After 11 straight months of soaring cargo volumes and “the strongest April on record,” officials at the Port of Long Beach warn that May is projected to hold a record of its own, and the title is quite grim.
“May is going to be the first month in a year where we’re anticipating seeing steep declines year over year,” Chief Operating Officer Noel Hacegaba said Tuesday.
Faced with sky-high tariffs on inbound Chinese products and outgoing U.S. materials, officials at the busiest port in the nation say they are quickly becoming a bellwether for the tough times that will mean cut hours for longshoremen, shortages for store owners and tough choices for consumers across the nation.
Speaking to the Long Beach City Council’s Mobility, Ports and Infrastructure Committee Tuesday, Hacegaba said he is already seeing a 30% drop in the number of containers scheduled to arrive at the Port.
Between the Ports of Los Angeles and Long Beach, that rises to a 44% decline in docked vessels this week when compared to last year, as the number of projected blank sailings — or canceled ships — has tripled, with Long Beach alone expecting 34 cancellations through June.
That translates to about 400,000 fewer containers entering through the ports, he added.
Hacegaba attributed the expected downturn to President Donald Trump’s tariffs — most notably, 145% tariffs on Chinese goods — as well as the 125% tax on outgoing goods that China ordered in retaliation. Chinese products constitute 60% of all incoming cargo at the Port, Hacegaba said.
As the Port’s top trading partner by metric tonnage, the flow of goods from China into the U.S. is expected to slow drastically, significantly cutting the 9.6 million 20–foot–equivalent containers Long Beach handled last year when companies were stockpiling ahead of the promised tariffs.

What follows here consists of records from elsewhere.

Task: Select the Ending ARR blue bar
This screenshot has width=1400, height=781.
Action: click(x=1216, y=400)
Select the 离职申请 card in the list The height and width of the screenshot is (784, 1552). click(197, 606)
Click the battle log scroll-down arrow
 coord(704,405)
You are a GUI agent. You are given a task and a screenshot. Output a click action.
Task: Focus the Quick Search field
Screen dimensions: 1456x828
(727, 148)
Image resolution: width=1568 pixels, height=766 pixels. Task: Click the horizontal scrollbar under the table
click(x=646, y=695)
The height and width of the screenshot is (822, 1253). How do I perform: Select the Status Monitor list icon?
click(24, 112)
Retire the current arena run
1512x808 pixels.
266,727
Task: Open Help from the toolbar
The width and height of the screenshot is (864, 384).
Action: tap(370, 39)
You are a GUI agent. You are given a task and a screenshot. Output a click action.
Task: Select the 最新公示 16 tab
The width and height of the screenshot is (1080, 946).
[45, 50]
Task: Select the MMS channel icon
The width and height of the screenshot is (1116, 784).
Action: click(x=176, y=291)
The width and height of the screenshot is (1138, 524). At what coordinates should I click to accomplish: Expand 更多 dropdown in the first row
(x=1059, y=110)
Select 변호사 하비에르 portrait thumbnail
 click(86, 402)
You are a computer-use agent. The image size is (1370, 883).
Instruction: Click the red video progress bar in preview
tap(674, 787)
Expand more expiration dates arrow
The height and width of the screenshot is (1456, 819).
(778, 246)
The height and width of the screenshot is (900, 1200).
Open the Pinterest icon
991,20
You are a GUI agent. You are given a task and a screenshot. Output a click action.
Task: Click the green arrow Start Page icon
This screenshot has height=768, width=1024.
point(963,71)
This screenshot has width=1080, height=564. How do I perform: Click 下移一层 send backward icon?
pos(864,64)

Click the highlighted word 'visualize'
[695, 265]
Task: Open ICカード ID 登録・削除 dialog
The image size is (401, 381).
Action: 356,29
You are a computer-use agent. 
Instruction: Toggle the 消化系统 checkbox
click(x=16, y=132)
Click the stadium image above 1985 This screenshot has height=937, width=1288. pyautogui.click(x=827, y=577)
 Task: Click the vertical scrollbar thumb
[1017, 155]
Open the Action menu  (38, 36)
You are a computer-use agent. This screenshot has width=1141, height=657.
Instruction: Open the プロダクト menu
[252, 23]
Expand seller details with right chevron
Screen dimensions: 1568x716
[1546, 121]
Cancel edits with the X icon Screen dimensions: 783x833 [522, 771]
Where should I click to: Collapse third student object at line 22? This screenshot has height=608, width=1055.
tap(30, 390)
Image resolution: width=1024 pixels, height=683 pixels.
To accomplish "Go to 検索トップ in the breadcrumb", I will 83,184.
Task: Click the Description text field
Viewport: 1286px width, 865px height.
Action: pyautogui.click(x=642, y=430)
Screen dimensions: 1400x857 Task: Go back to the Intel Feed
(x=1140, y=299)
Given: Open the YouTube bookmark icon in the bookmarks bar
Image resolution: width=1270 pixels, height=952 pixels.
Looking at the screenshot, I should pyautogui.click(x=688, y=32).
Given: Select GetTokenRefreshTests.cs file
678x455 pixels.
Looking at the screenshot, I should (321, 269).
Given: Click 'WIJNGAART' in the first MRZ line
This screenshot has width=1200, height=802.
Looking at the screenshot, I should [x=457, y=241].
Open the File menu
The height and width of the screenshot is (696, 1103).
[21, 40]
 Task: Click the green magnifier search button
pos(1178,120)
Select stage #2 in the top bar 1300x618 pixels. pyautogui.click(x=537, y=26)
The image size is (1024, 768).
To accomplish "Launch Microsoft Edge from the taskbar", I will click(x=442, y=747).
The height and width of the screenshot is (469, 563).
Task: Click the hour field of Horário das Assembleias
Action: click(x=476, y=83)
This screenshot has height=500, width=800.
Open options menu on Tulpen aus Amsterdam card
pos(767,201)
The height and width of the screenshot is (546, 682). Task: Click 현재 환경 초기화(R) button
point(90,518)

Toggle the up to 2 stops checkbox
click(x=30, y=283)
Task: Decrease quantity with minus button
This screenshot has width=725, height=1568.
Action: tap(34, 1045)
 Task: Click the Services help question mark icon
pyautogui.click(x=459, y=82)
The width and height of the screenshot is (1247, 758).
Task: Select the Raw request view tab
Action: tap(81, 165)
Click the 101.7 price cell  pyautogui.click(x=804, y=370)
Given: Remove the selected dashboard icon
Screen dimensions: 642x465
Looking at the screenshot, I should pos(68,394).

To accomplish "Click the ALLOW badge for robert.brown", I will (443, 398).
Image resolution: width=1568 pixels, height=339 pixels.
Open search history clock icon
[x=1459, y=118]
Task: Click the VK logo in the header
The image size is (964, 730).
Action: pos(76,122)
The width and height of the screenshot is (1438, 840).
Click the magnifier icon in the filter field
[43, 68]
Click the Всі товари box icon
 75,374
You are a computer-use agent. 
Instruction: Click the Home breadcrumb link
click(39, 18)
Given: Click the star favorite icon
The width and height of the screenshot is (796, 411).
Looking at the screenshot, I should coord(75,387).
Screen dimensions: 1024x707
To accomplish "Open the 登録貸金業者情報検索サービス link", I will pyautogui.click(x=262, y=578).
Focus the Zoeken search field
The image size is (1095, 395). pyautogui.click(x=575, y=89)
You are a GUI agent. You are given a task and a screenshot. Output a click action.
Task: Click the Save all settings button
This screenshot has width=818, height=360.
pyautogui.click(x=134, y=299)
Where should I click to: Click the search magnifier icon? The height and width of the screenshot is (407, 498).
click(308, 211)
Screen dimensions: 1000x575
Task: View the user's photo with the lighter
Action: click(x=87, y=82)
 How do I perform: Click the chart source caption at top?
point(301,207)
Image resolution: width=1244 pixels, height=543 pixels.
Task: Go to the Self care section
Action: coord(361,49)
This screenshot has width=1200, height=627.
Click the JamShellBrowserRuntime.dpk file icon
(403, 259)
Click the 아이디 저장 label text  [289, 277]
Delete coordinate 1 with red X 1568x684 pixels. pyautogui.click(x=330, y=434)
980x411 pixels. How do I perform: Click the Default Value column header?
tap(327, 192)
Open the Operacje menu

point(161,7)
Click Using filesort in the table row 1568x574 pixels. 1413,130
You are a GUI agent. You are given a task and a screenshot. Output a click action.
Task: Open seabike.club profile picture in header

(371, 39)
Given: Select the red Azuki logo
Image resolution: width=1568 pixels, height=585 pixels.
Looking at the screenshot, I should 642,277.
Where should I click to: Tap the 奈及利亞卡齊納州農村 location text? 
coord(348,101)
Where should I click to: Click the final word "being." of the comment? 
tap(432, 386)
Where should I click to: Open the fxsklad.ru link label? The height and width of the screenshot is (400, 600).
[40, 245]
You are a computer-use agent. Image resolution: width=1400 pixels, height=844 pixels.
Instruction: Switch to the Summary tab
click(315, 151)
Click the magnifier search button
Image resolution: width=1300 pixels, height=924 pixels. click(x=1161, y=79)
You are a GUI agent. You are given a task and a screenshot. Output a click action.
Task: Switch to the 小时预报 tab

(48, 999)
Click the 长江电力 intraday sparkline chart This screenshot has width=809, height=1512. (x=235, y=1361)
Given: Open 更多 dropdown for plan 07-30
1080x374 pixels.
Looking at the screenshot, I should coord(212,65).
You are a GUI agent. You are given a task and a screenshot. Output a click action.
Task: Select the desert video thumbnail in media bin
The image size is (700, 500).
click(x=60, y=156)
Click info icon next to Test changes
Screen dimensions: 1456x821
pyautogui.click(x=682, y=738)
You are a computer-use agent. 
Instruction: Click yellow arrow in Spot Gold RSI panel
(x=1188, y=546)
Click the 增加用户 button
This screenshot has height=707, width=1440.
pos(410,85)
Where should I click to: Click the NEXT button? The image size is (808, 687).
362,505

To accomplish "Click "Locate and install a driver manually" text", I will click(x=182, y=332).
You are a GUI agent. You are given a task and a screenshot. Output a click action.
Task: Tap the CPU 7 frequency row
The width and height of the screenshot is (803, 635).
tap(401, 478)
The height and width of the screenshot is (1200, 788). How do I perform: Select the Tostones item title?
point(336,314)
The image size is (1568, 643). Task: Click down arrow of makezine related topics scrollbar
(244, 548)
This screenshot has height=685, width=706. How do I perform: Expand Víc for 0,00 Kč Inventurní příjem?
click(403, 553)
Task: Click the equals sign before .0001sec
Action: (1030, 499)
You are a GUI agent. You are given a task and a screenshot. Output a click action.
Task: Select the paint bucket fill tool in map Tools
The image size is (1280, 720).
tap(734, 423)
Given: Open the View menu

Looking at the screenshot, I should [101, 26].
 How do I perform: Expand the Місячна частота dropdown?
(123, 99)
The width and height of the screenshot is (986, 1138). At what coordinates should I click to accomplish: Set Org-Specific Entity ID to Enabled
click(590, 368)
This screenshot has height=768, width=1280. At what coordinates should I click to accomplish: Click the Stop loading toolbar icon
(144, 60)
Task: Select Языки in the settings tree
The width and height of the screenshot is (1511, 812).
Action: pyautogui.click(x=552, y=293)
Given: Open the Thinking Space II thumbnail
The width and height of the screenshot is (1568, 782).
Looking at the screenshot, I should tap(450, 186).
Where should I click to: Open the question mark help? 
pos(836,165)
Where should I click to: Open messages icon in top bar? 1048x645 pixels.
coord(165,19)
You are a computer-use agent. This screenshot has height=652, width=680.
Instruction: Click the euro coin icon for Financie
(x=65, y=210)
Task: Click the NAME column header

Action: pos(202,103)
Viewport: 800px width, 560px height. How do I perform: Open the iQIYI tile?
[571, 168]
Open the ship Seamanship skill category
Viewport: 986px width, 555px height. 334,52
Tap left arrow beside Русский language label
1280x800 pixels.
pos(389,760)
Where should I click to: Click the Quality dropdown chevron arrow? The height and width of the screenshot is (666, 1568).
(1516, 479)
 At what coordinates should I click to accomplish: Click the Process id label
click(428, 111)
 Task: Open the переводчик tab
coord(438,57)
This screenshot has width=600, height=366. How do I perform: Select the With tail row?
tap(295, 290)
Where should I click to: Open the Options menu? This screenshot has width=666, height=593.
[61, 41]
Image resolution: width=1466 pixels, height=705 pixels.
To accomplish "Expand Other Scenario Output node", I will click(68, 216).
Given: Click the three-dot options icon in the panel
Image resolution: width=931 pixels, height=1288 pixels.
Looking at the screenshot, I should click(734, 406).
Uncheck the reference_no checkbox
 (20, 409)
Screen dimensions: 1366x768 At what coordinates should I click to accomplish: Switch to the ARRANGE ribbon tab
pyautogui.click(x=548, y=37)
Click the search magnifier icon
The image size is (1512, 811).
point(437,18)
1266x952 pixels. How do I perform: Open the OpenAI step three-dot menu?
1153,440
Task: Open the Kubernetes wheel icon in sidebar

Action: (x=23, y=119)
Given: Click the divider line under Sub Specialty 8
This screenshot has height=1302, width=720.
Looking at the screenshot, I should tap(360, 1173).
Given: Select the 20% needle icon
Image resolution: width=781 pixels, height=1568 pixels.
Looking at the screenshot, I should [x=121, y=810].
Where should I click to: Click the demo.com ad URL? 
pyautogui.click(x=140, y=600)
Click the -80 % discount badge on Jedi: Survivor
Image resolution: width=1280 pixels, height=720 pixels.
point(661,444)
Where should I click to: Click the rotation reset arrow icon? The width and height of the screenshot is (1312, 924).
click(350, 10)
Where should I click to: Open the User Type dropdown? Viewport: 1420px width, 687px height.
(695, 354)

Hacegaba said this will most quickly affect sales of furniture, electronics and apparel — finished consumer goods that wholesalers and retailers buy directly from China.
For shoppers, he predicted, this means “limited choices” and shortages in “certain, seasonal commodities” that could start by this summer.
“It may mean that you’re not going to find the shirt that’s your size, or you might not find the color of the shirt that you’re looking for,” Hacegaba said.
But the drop isn’t exclusive to imports; officials anticipate a sharp decline in top exports like oil seeds, recycled cardboard and food waste.
Raw materials like iron, steel and cotton are also big U.S. commodities, which Hacegaba explained are sent to factories abroad to assemble products that are sent back to the United States.
For workers, the pullback will have a “very immediate effect” on the Port’s overwhelmingly local workforce, according to Hacegaba.

More than half of the 16,000 full- and part-time workers with the International Longshore and Warehouse Union Local 13 live within a five-mile radius of the San Pedro complex — 74% live within 10 miles.
According to Sal DiCostanzo, a port liaison with ILWU Local 13, dock workers have already begun to see cut hours, less chance for overtime and dwindling jobs as fewer ships pull into the harbor.
The Port’s “casual,” part-time workforce “is likely to experience a significant reduction in work opportunities,” DiCostanzo said, while “fully registered members are probably looking at working fewer hours.”
At monthly ILWU meetings, DiConstanzo said members continue to air concerns about how long these tariffs may last and how deep the cuts to work may be for dock workers.
“We’re anticipating that to at least continue at this pace, if not become worse over the next several weeks,” he added.
Long Beach is an important port, particularly for the West. Combined with the Port of Los Angeles, the two maritime gateways account for nearly a third of all seaborne products to the United States.
From their shared harbor, an increasing portion of the nation’s goods flow and filter through a tributary of trucks, trains and retailers into the hands of consumers across the country.
Workers in every Congressional district in the nation will feel the effects of these tariffs, DiCostanzo said.
“We might feel it the hardest, but everyone is going to feel this, sooner or later,” he said. “It’s just a matter of time.”
Analysts and critics warn that a slowdown here will have national ramifications.
“California’s Ports of Los Angeles and Long Beach are keystones for the success of not just our state’s economy, but our national economy,” Sen. Alex Padilla said in a news conference last week. “So when the San Pedro Bay ports and other West Coast ports send warning signs about the damage of Trump’s tariffs, we know they’re really warning signs for our country.”
In an Instagram post Tuesday, Long Beach Mayor Rex Richardson stood in front of what he said may be “the last tariff-free ships to come to our port.”
“Tariffs are taxes, and the people paying them won’t be in other countries,” Richardson said. “They’ll be right here at home. Small businesses, grocery stores, everyday people like you.”